Segment Open

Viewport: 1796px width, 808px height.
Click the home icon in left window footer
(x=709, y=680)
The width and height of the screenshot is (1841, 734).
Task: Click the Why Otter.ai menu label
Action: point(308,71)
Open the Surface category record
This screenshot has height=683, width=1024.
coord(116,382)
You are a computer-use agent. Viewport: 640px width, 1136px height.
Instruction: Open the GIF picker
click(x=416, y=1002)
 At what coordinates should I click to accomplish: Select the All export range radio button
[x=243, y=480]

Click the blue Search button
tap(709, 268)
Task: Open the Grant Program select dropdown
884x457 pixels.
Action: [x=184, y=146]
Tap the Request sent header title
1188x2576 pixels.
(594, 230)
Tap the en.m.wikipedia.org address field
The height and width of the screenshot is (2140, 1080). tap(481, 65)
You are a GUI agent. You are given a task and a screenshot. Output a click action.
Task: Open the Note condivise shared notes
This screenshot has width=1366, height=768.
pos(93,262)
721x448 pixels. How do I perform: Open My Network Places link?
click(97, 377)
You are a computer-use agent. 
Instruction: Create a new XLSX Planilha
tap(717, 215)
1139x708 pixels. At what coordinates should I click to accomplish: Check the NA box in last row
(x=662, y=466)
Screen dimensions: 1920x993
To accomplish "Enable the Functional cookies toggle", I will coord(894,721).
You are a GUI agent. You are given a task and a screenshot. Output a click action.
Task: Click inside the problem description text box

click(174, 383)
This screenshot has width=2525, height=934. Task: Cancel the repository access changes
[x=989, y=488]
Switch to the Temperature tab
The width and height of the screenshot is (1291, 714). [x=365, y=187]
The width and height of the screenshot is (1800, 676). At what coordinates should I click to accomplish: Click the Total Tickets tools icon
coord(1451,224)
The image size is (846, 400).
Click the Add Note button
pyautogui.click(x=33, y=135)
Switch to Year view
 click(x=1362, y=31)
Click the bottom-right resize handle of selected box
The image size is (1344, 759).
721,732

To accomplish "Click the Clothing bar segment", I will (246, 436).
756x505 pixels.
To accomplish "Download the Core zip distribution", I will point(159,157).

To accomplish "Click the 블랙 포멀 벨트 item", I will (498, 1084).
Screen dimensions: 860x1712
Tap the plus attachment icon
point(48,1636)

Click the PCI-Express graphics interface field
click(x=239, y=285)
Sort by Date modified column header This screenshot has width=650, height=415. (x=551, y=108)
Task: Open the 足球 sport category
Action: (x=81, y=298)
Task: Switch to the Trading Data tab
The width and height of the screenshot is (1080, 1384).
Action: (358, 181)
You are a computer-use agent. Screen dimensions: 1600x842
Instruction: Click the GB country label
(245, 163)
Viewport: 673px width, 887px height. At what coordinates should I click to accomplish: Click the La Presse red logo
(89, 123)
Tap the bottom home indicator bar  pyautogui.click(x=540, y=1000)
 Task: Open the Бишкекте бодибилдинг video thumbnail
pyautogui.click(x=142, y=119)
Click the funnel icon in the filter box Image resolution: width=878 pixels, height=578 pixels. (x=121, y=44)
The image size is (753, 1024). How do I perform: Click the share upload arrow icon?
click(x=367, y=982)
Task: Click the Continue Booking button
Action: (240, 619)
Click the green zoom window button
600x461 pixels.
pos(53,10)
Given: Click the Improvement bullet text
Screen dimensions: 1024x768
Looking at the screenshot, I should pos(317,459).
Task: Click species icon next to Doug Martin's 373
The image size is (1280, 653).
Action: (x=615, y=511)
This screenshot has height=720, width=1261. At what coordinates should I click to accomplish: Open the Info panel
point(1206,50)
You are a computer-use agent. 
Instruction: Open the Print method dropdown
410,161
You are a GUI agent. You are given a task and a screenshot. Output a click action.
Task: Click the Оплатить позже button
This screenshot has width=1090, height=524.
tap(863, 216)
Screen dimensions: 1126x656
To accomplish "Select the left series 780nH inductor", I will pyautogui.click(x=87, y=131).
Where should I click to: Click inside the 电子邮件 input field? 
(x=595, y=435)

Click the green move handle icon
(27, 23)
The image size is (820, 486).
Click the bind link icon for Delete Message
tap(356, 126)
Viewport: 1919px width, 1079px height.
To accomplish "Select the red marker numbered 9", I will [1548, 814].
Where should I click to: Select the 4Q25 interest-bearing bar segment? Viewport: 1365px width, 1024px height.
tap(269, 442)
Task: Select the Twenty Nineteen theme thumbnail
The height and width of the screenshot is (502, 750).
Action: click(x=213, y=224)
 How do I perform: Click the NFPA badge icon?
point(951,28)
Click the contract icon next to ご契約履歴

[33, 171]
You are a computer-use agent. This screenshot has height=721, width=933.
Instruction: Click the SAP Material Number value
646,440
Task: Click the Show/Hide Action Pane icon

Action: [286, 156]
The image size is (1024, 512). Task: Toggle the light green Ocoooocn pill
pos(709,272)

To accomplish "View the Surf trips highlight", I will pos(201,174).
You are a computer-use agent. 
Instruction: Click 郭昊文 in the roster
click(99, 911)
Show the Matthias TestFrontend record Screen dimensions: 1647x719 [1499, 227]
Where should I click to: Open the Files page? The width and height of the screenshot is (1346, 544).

Segment Closed

**What to produce**
Scan the entries above for the string "will", and copy every line where it turns up.

**Answer to this exercise**
To accomplish "Enable the Functional cookies toggle", I will coord(894,721).
To accomplish "Click the Clothing bar segment", I will (246, 436).
To accomplish "Download the Core zip distribution", I will point(159,157).
To accomplish "Click the 블랙 포멀 벨트 item", I will (498, 1084).
To accomplish "Select the left series 780nH inductor", I will pyautogui.click(x=87, y=131).
To accomplish "Select the red marker numbered 9", I will [1548, 814].
To accomplish "View the Surf trips highlight", I will pos(201,174).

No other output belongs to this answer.